Lack of cohesion of methods (sometimes abbreviated LCOM) is one of those things that occurs fairly high up on the software hierarchy of needs. What’s the “software hierarchy of needs?” It’s a thing that I just made up, shamelessly copying Maslow’s Hierarchy of Needs. (Though in a quick search to see how effectively I’ve planted this flag, I see that Scott Hanselman had the idea before me. But mine looks a little different than his because I’m talking about the software, rather than the humans writing it.)
Anyway, here’s the hierarchy.
- The cost of change stays relatively flat because the software is highly maintainable.
- You can change it over time in response to evolving requirements and market realities.
- It performs and behaves acceptably in production.
- Technically, it fulfills the functional requirements and user value proposition.
- It simply exists in production.
When it comes to something like lack of cohesion of methods, you’re talking about the top two categories.

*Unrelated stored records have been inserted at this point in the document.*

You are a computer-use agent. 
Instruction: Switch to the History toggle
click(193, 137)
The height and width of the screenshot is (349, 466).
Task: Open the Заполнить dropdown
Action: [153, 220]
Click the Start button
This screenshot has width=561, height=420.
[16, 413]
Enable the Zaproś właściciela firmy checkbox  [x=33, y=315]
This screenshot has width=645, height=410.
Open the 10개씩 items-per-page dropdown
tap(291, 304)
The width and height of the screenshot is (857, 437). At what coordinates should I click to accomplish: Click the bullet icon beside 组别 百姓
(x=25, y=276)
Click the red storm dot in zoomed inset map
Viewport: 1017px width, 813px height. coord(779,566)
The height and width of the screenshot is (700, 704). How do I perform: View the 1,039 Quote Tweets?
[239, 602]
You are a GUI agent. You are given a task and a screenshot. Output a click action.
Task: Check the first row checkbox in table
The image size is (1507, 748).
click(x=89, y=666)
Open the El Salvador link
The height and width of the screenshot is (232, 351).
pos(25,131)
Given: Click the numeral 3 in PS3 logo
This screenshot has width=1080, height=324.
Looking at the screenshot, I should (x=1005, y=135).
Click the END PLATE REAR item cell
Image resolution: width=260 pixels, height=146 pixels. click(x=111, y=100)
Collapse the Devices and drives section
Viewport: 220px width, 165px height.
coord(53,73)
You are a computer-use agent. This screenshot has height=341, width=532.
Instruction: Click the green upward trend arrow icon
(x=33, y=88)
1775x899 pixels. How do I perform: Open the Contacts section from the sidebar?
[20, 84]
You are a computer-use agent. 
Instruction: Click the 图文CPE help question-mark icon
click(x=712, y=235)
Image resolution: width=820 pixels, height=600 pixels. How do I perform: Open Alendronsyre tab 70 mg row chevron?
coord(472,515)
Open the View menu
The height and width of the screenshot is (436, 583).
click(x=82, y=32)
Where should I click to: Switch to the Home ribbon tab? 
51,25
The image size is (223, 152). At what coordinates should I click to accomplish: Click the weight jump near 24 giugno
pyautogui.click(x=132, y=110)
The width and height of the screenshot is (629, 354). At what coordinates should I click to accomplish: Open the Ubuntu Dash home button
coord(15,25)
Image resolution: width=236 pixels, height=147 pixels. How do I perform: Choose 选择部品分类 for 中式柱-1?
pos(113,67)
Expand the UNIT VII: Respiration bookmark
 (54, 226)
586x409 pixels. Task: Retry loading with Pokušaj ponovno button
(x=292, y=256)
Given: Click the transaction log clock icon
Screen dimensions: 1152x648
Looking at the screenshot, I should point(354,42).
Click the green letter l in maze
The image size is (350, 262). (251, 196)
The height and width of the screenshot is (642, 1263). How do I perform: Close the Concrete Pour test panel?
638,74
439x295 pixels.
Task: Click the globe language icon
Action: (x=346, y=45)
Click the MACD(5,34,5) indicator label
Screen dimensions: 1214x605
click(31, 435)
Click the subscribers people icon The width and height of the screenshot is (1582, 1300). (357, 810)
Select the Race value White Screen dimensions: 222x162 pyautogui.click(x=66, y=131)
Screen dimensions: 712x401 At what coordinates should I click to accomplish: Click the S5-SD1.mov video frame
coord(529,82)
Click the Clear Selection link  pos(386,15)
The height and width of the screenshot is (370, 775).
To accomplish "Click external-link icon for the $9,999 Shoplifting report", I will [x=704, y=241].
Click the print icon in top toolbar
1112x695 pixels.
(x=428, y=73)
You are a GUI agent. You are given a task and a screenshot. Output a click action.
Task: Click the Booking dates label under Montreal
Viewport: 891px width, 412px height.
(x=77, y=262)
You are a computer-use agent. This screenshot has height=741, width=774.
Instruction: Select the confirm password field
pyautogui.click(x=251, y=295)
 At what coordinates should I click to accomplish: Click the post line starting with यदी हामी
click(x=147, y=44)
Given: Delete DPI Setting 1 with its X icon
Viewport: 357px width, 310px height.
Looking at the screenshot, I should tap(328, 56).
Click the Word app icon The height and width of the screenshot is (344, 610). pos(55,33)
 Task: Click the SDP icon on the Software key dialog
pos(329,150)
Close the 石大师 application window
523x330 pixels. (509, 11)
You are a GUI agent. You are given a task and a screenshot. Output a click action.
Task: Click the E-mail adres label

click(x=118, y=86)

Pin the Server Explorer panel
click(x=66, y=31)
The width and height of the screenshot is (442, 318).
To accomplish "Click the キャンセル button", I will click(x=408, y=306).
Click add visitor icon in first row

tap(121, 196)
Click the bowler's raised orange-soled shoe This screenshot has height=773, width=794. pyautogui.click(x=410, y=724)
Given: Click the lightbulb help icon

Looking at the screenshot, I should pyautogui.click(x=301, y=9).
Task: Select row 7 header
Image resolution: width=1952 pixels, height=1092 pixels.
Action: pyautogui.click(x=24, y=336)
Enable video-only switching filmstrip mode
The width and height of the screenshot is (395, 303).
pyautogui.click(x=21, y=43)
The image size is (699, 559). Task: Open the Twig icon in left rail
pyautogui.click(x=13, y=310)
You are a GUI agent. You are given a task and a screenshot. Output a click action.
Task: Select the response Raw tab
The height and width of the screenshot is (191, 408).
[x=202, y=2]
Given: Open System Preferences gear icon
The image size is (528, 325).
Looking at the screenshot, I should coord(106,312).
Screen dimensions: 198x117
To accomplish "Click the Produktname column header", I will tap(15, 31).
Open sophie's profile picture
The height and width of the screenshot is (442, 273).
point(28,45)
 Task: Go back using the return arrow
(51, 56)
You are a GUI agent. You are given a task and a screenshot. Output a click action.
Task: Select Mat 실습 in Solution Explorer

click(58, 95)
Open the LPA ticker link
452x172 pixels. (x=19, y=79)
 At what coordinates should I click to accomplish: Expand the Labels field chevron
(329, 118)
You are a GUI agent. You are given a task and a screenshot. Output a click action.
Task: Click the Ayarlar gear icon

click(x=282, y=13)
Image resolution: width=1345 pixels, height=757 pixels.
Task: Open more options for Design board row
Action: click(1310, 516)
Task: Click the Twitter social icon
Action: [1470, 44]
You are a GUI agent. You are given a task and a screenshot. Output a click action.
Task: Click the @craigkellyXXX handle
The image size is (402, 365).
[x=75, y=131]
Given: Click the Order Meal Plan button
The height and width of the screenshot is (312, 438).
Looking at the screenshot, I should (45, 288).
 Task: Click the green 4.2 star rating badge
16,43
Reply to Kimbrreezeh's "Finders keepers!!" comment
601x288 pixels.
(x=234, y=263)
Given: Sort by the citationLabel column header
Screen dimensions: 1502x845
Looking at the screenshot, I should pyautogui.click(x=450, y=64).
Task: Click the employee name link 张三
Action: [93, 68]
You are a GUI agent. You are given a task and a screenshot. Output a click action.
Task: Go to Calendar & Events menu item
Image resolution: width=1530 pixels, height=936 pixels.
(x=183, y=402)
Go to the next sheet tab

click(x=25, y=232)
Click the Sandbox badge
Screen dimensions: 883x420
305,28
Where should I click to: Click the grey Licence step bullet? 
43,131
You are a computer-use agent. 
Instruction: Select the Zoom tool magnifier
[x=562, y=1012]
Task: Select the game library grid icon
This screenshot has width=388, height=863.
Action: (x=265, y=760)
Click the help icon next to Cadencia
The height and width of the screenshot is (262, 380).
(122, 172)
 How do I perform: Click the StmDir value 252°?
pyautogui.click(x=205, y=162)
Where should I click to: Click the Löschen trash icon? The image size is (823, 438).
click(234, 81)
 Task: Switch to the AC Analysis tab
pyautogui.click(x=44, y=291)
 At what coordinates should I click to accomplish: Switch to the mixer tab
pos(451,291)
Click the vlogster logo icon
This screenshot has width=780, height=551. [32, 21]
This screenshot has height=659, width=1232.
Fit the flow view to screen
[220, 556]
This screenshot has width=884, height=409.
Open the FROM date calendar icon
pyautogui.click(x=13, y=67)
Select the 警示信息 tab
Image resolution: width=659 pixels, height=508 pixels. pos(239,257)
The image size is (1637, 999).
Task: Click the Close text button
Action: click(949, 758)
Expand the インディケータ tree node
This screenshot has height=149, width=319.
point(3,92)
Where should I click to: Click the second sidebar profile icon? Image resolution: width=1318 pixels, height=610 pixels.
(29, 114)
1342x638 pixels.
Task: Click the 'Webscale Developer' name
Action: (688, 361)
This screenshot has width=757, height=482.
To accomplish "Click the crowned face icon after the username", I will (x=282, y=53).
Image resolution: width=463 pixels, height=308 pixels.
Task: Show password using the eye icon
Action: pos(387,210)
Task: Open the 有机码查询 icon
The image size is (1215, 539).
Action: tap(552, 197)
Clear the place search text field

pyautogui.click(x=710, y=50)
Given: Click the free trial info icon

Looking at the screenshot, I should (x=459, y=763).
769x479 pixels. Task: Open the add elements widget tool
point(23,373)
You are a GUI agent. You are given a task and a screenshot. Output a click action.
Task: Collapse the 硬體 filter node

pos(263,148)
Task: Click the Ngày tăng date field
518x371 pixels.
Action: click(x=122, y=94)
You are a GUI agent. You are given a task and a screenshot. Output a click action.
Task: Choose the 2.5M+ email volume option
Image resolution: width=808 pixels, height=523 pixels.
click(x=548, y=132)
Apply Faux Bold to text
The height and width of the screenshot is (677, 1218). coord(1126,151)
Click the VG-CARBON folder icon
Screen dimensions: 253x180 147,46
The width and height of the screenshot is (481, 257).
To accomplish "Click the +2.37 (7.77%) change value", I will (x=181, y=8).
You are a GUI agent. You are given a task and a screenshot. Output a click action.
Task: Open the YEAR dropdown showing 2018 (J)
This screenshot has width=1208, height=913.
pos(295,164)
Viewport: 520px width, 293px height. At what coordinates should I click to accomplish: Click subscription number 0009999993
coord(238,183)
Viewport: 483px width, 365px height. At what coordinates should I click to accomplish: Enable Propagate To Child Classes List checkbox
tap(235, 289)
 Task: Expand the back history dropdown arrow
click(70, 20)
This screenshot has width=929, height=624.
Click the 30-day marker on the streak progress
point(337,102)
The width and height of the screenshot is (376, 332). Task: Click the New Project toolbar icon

Early in your career, you’ll tend to have worries like just wheezing past the finish line with a feature and like getting your code to do what you want it to. With practice and time, you then start worrying about non-functional concerns and maintainability. And when you start worrying about that, you should start paying attention to lack of cohesion of methods (among other things).
So for the rest of this post, I’ll focus on this one idea: lack of cohesion of methods. What is it, how do you measure it, and why should you care?